La SCI Baledor réclame une provision à titre de dommages et intérêts au motif que la société Sephat aurait eu un comportement préjudiciable en refusant de verser les loyers dus, de restituer les clés du local et en se faisant passer pour elle lors de la mise en vente du local commercial.

Elle soutient que le dirigeant de la société Sephat a tenté d’obtenir une indemnité spécifique du futur acquéreur au titre de l’agencement « Kardex » des locaux, alors qu’il ne détient aucun titre sur le local et qu’un tel comportement visait à voir diminuer le prix de vente des murs à son préjudice.

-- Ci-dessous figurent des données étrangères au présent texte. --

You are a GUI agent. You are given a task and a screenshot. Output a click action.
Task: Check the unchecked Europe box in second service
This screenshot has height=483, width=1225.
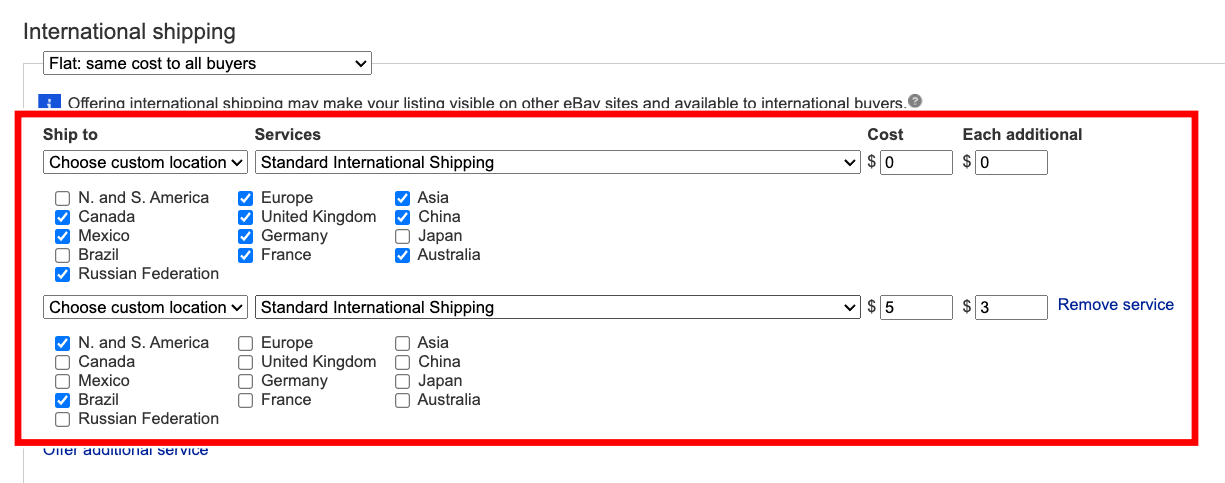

Mais elle ne rapporte pas la preuve d’une perte lors de la vente du bien et, par suite, du préjudice qu’elle allègue. Pour le surplus, le maintien dans les lieux de l’occupante est indemnisé par l’indemnité d’occupation qui lui est allouée.

La demande de provision au titre du préjudice subi sera donc rejetée.

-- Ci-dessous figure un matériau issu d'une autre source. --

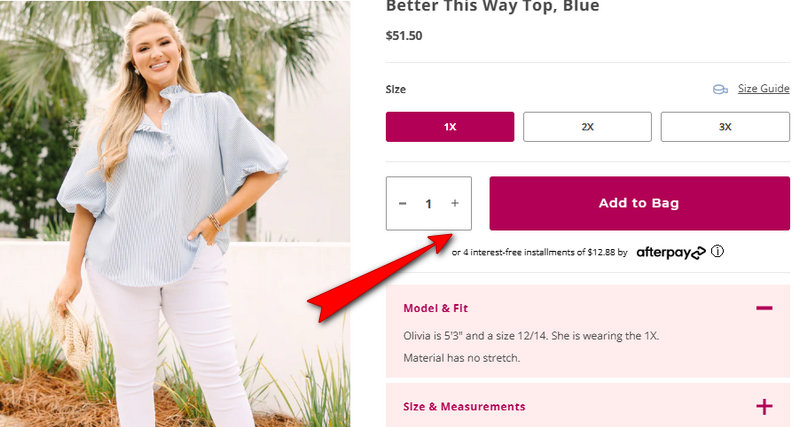Screen dimensions: 800x427
Task: Click the Size & Measurements section title
Action: click(x=464, y=407)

Sur la demande de restitution du dépôt de garantie formée par la société Sephat

Il est constant que les clés ont été restituées le 28 février 2022 et, aux termes du bail, le dépôt de garantie de 23.000 euros devait être remboursé au preneur dans les trois mois de la remise des clés, après déduction éventuelle de toutes sommes dont il est destiné à garantir le paiement.

La société Sephat étant condamnée au paiement des indemnités d’occupation impayées et, pour le surplus, la SCI Baledor ne faisant état d’aucune réparation locative après le départ des lieux de la locataire, cette dernière sera condamnée au remboursement du dépôt de garantie, soit la somme de 23.000 euros.

A la demande de la société Sephat, la compensation sera ordonnée entre les créances réciproques des parties.

Sur les frais et dépens

La société Sephat, partie perdante, sera tenue aux dépens d’appel et condamnée, sur le fondement des dispositions de l’article 700 du code de procédure civile, à indemniser la SCI Baledor des frais qu’elle a de nouveau été contrainte d’exposer, à hauteur de la somme de 3.000 euros.

PAR CES MOTIFS

Confirme l’ordonnance entreprise en toutes ses dispositions, sauf en ce qu’elle rejette la demande de provision de la SCI Baledor au titre des taxes de l’année 2021 ;

Statuant à nouveau du chef infirmé,

Condamne la société Sephat à payer à la SCI Baledor les sommes provisionnelles de 20.532 TTC et 4.699,20 euros TTC, au titre de la taxe foncière et de la taxe sur les bureaux de 2021, avec intérêts au taux légal à compter du 30 novembre 2021 ;

Y ajoutant,

Condamne la SCI Baledor à payer à la société Sephat une provision de 23.000 euros au titre du remboursement du dépôt de garantie ;

Ordonne la compensation entre les créances réciproques des parties ;

Dit n’y avoir lieu à référé sur le surplus des demandes formées par les parties ;

Condamne la société Sephat aux dépens d’appel ;

La condamne à payer à la SCI Baledor la somme de 3.000 euros sur le fondement des dispositions de l’article 700 du code de procédure civile.